Inneggiare all’innovazione sfruttando la poca conoscenza che l’utente medio ha di questi funzionamenti, pian piano facendoci soldi e creando il caos più totale.
Ad oggi è difficilissimo farsi riconoscere un proprio diritto come artista il cui portfolio è stato utilizzato da compagnie come quella a capo di
Midjourney, che ne ha utilizzati illecitamente almeno 16000, le class actions non sono ancora prese sul serio e c’è chi utilizza Midjourney per partecipare a concorsi artistici, vincere, e pretendere pure che la propria opera, generata da terzi da un testo scritto da sé e con immagini rielaborate da altri possa essere brevettata e registrata come originale.
Follia pura, e mancanza di rispetto di chi di arte e ricerca stilistica ci ha fatto la propria vita, capendo più di tutti che il processo nel mezzo, gli errori e la gioia e le crisi che si portano dietro sono parte integrante dell’opera d’arte, non solamente il prompt e il risultato finale.
Non ci sarà mai una simbiosi tra questi due mondi finché queste compagnie alla base delle AI generative (e colpevoli della recente diseducazione all’arte) pagheranno ogni singolo artista il cui lavoro è stato sfruttato senza consenso per allenare i propri software. E finché non ci saranno delle serie e rigide regole a riguardo.
Perché togliere agli esseri umani il piacere ancestrale di esprimersi in modo creativo?
Si può sempre imparare a disegnare e scrivere: è nella natura umana! Che valore ha farlo fare ad un software sul computer?
Hai in cantiere altri progetti? Possiamo aspettarci nuove opere?
Voglio continuare a scrivere e ritrovare l’equilibrio spezzato tra ciò che mi piace davvero e ciò che può portare un po’ di soldi, indipendenza e nuove opportunità.
Sto cercando anche uno Sponsor, per tornare alla Fiera del libro di Francoforte e ri-immergermi nell’evento dell’anno del settore editoriale, con l’Italia come paese d’onore e tante anteprime da non perdersi.
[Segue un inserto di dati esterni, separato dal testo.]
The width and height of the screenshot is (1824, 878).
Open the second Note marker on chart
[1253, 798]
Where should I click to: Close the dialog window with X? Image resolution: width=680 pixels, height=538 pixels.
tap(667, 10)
Se c’è qualche appassionata/o di libri e blogger che vuole unirsi a me, si faccia avanti!
Similarmente, invito a farsi avanti a chi va di supportare questa iniziativa.
Nel frattempo, non resisto più alla tentazione di esplorare un nuovo medium, quello della fotografia analogica e farlo incontrare con l’illustrazione!
Vorresti aggiungere ancora qualcosa, per i nostri spettatori?
Direi di no, ma avendo parlato di futuri post-apocalittici di giustizia climatica, inviterei chi legge a fare una pausa e chiedervi: quanto del vostro benessere o malessere psicofisico del momento dipende effettivamente da voi?
E quanto da un sistema intricato e veloce che viene dall’esterno?
Grazie per questa intervista, Miriam.